● Consigne 1
Recopiez mot pour mot le passage de l'extrait du texte qui va de « À la jonction » à « conception de l’islam. ».

____ Extrait du texte

À la jonction de l’Afrique et de l’Asie, entre le canal de Suez et la bande de Gaza, cette péninsule aride est le domaine des tribus bédouines, longtemps marginalisées par le pouvoir central. Ses 60 000 km2 de roche et de sable sont un carrefour historique de tous les trafics. Quasi démilitarisée par l’accord de paix israélo-égyptien de 1979, désertée par la police après la révolution, elle est devenue le sanctuaire des membres d’Ansar Beit al-Maqdis (ABM), affilié à Al-Qaïda et dont la cellule d’Al-Qanatir al-Khayriya avait été prise pour cible le 19 mars. ABM est le plus important de la demi-douzaine de groupes radicaux qui rêvent de convertir l’État égyptien à leur conception de l’islam.

________

● Consigne 2
Dans les enregistrements, transformez en tableau Markdown les lignes qui vont de la ligne avec « is (932, 550). » à la ligne avec « coordinates (1062, 486). », ces deux lignes comprises. Mettez le numéro de rang dans une colonne Numéro et le texte de chaque ligne dans une colonne Ligne, sans les lignes vides.

____ Données sources

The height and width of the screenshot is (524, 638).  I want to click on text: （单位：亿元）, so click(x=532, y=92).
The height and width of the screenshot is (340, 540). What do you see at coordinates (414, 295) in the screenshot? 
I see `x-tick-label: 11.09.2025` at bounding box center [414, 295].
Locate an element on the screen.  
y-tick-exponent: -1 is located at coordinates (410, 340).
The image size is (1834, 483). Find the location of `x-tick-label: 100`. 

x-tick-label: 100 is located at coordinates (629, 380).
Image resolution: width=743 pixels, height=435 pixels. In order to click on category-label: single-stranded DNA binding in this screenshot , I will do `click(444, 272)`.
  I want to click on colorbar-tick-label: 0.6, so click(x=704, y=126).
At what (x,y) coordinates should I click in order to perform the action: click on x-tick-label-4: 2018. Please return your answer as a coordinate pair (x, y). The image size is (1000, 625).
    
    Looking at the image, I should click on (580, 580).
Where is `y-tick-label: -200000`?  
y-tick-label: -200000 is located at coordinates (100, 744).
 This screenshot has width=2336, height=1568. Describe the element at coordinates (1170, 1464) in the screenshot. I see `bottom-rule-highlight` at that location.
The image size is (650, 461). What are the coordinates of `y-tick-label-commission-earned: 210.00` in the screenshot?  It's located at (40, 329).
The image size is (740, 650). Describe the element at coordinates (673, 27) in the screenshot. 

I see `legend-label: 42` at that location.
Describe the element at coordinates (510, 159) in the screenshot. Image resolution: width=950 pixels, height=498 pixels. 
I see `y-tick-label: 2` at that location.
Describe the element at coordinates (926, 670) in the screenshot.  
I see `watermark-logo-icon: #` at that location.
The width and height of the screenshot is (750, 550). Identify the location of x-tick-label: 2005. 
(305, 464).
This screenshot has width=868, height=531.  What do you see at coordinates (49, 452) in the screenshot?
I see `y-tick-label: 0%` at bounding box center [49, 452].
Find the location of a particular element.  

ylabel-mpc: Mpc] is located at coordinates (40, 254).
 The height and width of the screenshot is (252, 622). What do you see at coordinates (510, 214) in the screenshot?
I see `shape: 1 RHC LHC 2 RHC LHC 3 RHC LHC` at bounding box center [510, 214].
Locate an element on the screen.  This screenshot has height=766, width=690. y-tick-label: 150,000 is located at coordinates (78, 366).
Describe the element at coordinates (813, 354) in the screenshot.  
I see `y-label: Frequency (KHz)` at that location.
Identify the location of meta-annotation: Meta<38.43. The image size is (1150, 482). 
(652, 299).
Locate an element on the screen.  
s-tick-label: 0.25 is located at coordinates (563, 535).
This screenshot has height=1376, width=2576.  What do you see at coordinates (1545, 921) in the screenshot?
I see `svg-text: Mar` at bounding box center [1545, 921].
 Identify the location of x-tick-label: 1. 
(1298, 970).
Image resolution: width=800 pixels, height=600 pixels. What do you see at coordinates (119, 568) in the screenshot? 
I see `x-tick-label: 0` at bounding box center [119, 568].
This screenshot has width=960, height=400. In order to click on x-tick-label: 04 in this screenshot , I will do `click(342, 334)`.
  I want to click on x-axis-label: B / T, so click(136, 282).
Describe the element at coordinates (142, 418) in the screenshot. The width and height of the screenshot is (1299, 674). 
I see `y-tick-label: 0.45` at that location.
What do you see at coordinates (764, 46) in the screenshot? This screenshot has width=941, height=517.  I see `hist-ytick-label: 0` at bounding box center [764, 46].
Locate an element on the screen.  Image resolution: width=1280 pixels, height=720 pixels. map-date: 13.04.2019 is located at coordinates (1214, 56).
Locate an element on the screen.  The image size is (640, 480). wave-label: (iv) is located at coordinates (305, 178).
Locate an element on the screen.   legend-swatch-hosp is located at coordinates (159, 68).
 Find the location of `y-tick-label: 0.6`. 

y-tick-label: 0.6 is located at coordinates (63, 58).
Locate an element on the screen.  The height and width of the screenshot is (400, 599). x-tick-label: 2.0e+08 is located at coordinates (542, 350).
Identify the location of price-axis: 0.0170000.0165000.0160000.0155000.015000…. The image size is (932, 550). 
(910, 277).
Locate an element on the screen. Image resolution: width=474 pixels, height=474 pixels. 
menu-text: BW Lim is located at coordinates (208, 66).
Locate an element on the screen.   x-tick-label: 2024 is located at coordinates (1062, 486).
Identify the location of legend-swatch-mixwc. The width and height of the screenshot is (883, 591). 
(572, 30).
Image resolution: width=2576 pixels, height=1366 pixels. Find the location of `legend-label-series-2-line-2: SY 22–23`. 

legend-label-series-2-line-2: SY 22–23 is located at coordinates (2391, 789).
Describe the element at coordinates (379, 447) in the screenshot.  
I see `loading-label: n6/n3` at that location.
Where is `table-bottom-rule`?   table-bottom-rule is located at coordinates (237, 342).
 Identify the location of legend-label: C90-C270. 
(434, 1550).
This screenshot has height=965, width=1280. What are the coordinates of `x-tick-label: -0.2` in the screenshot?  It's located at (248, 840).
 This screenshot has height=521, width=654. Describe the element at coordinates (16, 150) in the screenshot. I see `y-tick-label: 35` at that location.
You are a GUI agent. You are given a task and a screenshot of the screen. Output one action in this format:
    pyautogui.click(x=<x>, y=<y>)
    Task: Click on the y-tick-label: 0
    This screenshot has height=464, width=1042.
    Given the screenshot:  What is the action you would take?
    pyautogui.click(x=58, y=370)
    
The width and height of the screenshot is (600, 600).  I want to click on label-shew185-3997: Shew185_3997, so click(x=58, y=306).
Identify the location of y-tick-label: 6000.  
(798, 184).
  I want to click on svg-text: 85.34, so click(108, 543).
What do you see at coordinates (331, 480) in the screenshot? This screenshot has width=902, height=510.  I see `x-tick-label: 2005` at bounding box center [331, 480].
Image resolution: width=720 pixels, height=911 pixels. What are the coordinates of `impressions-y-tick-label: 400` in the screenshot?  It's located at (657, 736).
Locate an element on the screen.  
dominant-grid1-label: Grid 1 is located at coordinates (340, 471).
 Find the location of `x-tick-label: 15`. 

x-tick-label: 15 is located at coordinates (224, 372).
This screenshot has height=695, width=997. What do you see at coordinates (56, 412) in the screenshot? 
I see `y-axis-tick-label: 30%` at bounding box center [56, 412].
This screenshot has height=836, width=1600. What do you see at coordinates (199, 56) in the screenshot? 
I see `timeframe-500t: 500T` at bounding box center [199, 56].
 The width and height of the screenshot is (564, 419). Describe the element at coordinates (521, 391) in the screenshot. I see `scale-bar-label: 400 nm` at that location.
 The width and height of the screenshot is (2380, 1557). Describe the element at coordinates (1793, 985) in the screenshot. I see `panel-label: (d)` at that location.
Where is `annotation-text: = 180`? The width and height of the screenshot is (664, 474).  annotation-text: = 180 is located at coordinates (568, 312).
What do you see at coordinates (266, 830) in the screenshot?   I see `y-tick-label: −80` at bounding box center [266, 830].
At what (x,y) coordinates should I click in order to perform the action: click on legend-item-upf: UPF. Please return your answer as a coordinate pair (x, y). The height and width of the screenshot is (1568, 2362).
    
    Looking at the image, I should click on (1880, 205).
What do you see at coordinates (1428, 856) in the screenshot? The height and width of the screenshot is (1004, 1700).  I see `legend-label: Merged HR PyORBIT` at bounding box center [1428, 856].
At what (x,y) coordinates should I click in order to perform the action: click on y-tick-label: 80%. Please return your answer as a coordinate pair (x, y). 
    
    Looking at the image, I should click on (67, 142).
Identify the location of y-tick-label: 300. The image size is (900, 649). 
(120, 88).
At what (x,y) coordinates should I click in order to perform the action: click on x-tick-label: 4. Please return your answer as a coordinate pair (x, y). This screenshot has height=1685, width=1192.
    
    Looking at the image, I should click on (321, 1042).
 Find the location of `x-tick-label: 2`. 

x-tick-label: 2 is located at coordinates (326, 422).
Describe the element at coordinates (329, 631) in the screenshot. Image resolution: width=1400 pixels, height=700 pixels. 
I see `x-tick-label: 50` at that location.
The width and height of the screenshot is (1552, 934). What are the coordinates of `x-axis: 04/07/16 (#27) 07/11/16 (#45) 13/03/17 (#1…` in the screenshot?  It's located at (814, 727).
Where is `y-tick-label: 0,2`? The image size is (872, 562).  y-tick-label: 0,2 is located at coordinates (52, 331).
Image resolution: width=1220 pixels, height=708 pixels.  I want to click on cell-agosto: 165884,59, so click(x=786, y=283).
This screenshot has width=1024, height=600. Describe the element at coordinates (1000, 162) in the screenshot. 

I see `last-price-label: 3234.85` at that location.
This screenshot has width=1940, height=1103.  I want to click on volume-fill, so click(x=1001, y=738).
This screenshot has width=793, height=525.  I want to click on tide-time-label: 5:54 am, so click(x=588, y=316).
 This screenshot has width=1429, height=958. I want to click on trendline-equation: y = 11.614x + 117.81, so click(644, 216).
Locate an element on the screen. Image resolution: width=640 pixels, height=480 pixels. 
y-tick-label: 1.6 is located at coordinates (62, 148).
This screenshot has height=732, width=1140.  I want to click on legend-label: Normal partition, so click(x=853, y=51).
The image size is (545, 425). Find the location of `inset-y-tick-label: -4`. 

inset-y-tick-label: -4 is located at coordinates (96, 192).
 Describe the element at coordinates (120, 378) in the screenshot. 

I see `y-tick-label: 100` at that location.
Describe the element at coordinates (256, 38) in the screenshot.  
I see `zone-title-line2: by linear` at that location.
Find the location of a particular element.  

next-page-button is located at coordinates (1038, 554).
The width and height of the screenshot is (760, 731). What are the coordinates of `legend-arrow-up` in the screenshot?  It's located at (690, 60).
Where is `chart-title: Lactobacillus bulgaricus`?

________

● Réponse 1
À la jonction de l’Afrique et de l’Asie, entre le canal de Suez et la bande de Gaza, cette péninsule aride est le domaine des tribus bédouines, longtemps marginalisées par le pouvoir central. Ses 60 000 km2 de roche et de sable sont un carrefour historique de tous les trafics. Quasi démilitarisée par l’accord de paix israélo-égyptien de 1979, désertée par la police après la révolution, elle est devenue le sanctuaire des membres d’Ansar Beit al-Maqdis (ABM), affilié à Al-Qaïda et dont la cellule d’Al-Qanatir al-Khayriya avait été prise pour cible le 19 mars. ABM est le plus important de la demi-douzaine de groupes radicaux qui rêvent de convertir l’État égyptien à leur conception de l’islam.

● Réponse 2
| Numéro | Ligne |
|---|---|
| 1 | Identify the location of price-axis: 0.0170000.0165000.0160000.0155000.015000…. The image size is (932, 550).  |
| 2 | (910, 277). |
| 3 | Locate an element on the screen. Image resolution: width=474 pixels, height=474 pixels.  |
| 4 | menu-text: BW Lim is located at coordinates (208, 66). |
| 5 | Locate an element on the screen.   x-tick-label: 2024 is located at coordinates (1062, 486). |